(Problem statement) Render the material from its start through the line containing "add-user-button: Add User" as a two-column CSV headed input and output, with one row per item: its text under input and its reply under output, each in a single quoted field with line breaks replaced by spaces.

(Supplied data)
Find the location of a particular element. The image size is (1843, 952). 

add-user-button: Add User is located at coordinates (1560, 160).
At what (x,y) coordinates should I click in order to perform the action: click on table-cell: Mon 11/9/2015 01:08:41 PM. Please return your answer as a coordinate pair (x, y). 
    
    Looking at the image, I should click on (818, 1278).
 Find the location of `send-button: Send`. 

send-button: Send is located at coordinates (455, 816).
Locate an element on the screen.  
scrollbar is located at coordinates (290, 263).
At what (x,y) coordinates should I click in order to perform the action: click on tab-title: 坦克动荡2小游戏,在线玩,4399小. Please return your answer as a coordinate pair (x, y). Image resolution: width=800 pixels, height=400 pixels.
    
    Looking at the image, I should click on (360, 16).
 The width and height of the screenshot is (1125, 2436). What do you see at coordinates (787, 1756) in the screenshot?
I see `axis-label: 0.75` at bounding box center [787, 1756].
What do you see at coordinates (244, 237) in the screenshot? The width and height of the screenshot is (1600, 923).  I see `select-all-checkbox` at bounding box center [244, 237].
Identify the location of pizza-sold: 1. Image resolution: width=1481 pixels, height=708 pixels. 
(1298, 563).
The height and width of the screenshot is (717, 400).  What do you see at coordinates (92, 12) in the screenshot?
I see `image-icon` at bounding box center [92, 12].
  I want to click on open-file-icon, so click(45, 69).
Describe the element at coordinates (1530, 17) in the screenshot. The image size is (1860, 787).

(The completed task)
input,output
"Find the location of a particular element. The image size is (1843, 952).","add-user-button: Add User is located at coordinates (1560, 160)."